Bu kitap; toplumu, yurtlandığı toprağın en derin katmanlarından başlayan ve alaşımlarla zenginleşerek artan kültürel ve sanatsal gücü ile değerleri üzerine bilgilendirme; ona, Anadolu tarihinin yazılışında paydaş tüm halkların özdeksel ve tinsel değerlerine her türlü çağdışı ayrımcılıktan arınmışlıkla sahiplenme, koruma bilinci aşılama ve geçmişten günümüze dersler çıkarmasını sağlama gibi çok önemsediğim bir asal görev, bir hizmet anlayışının ürünü olarak doğmuştur.
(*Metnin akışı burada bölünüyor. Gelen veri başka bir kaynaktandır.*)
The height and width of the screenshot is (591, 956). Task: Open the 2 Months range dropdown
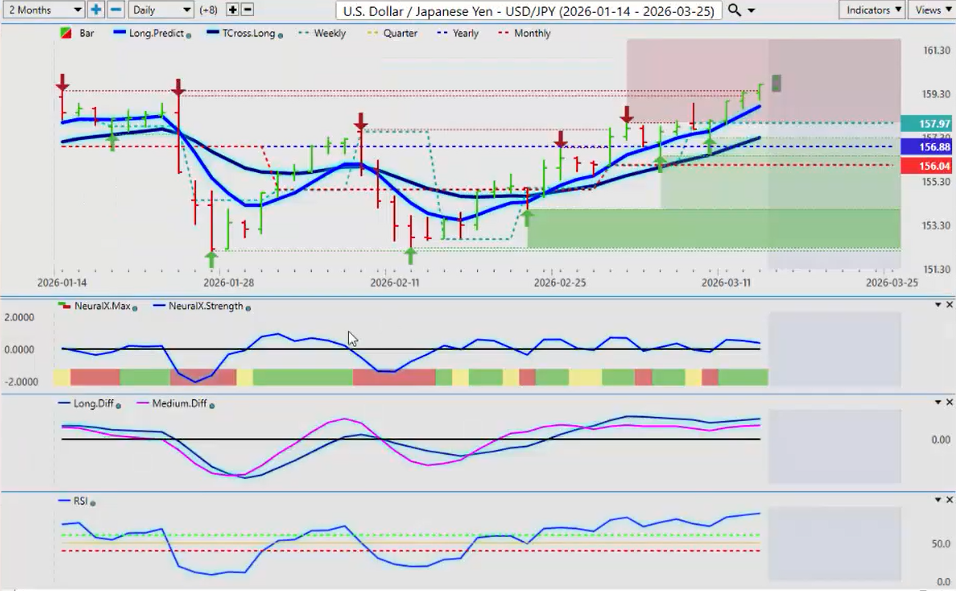coord(43,9)
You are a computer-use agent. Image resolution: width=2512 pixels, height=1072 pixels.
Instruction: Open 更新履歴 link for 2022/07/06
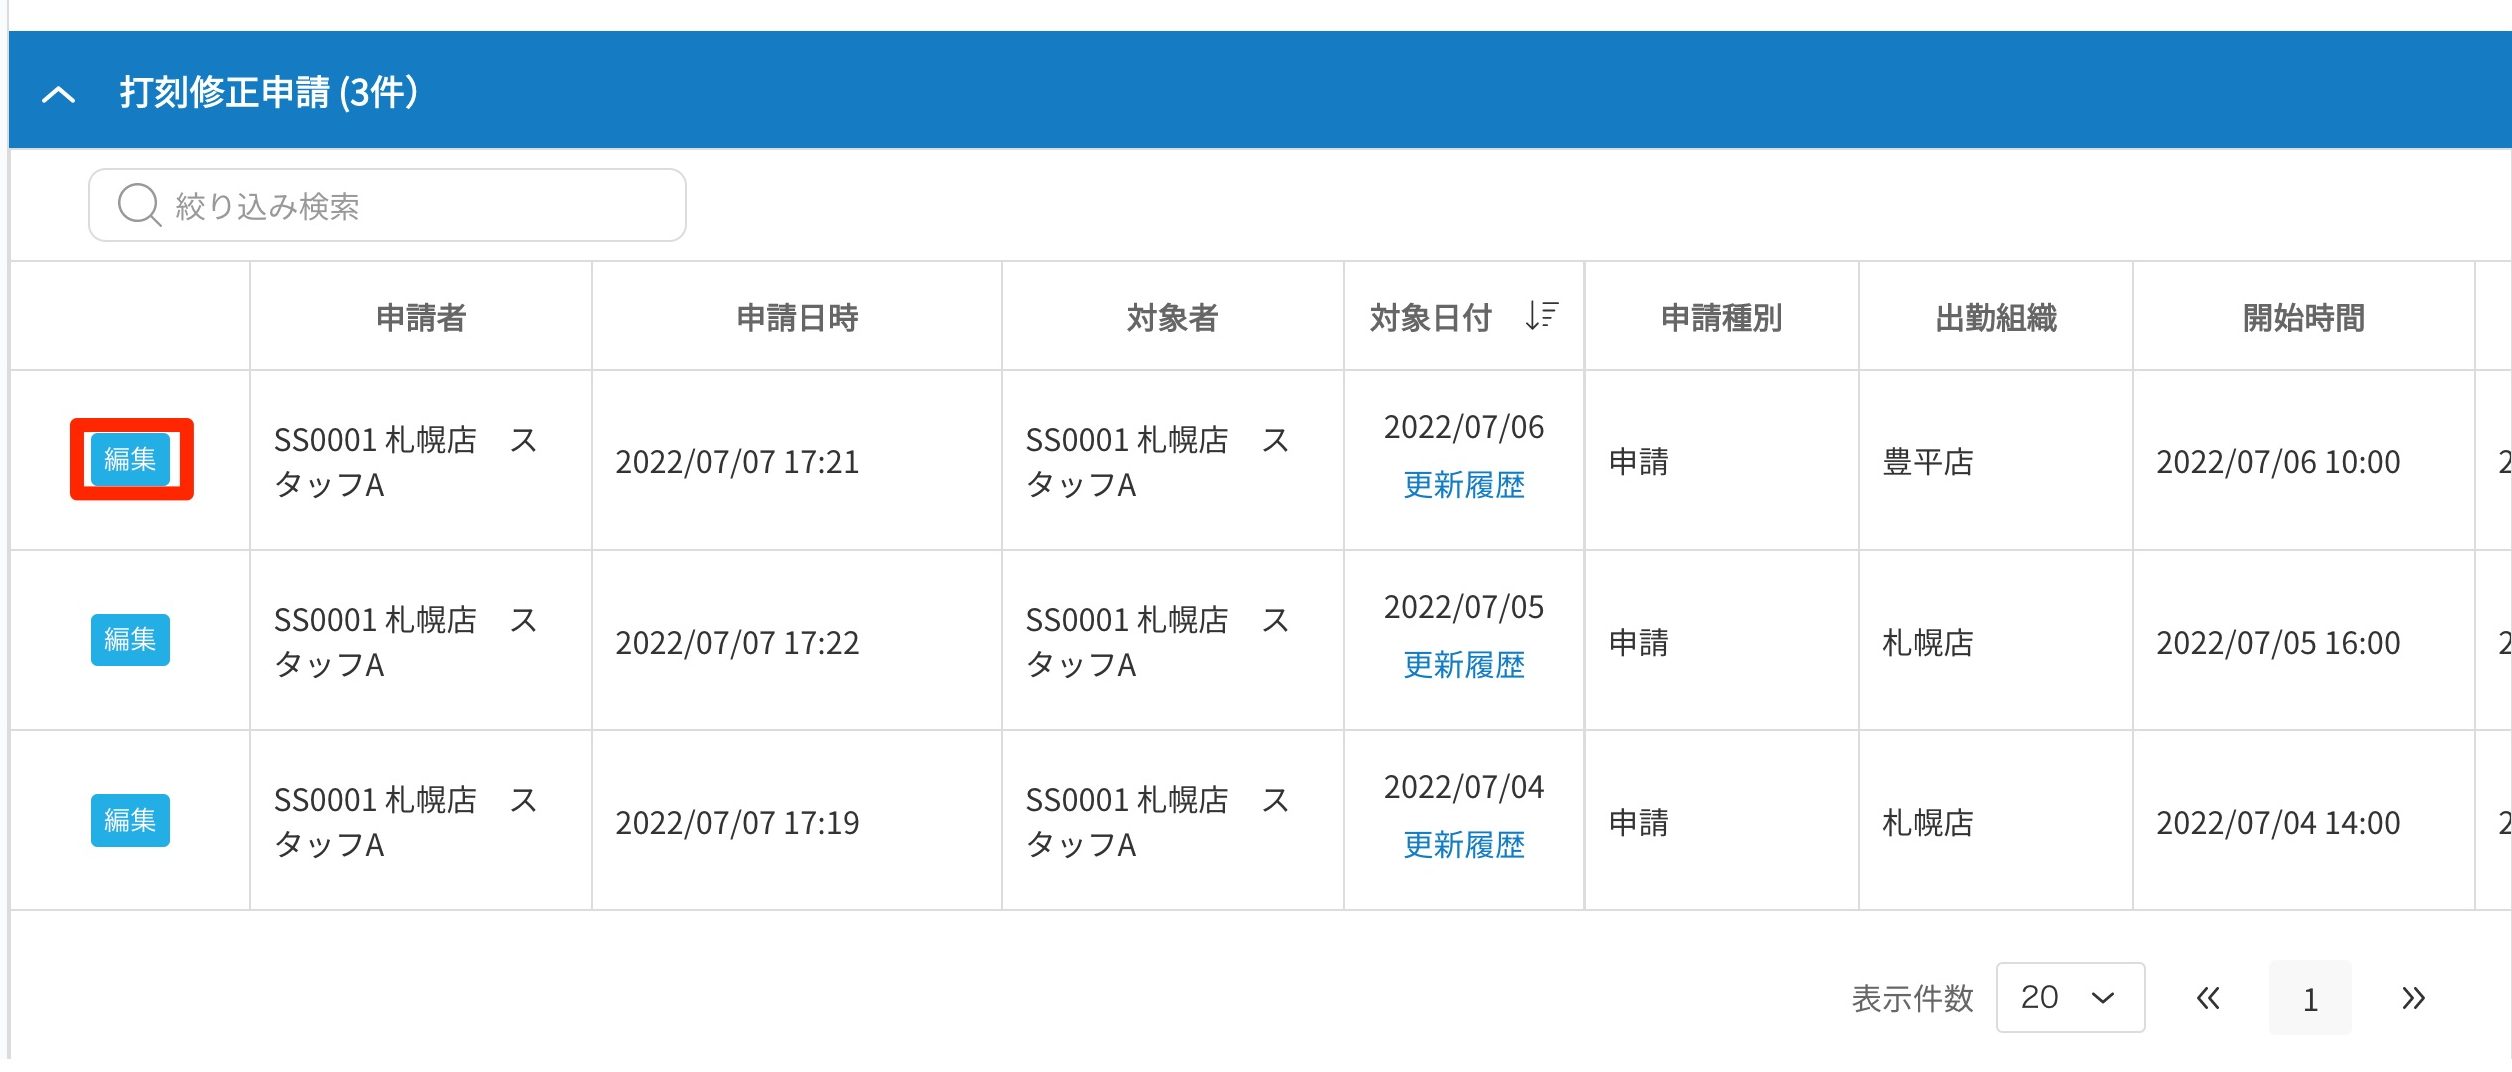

Konuların içeriğinde; MÖ 1 200-500 yılları arasında biçimlenen çağımız uygarlığının Ege’nin Doğu yakasında köklenerek Batı yakaya sürgün sürüşünün; bu evrensel değerleri yaratanların Anadolu halkları olduğunun arkeolojik kanıtları vardır. Ana fikir; ağır yıkımlarla girilen Demir Çağı’nın ilkel köy yaşamından, insan resminin giderek soluklanıp canlandığı, özgür düşüncenin şekillendirdiği bir Klasik Devrim’e gelişen yolda Mısır ve Mezopotamya’da atılamayan öncü adımların dünya sanat ve kültür tarihinde “ilk kez Anadolu Ege’sinde atıldığı” yaygın görüşünün ötesindedir; çünkü buranın bir “Doğu Yunan” değil, “Anadolu-ion” toprağı oluşunda odaklanmaktadır.
“Günümüz uygarlığının temel taşları”, devrimlerin atası sayılan Neolitik’te bu topraklarda “atıldı” ve “tüm dünyaya buradan yayıldı” ise eğer; çağdaş Batı’nın, onu izleyen binyıüar sonrasında, Erken Demir Çağı’nda, tüm kültürlerin Anadolulaşmış alaşımıyla gene bu çok özel topraklarda “doğmuş” olması da şaşırtmamalıdır. Bunu öğrenerek öğretmek, yaratıcı bir toprağın uygarlık tarihini gerçeğiyle ve özgüvenle baştan yazmak, O “sadık dost” üzerinde yurtlanmış ayrıcalıklı mirasçılar olarak önce bize düşer ki bu kitap bir ilktir ve umuyorum ki “ilk” kalmayacaktır.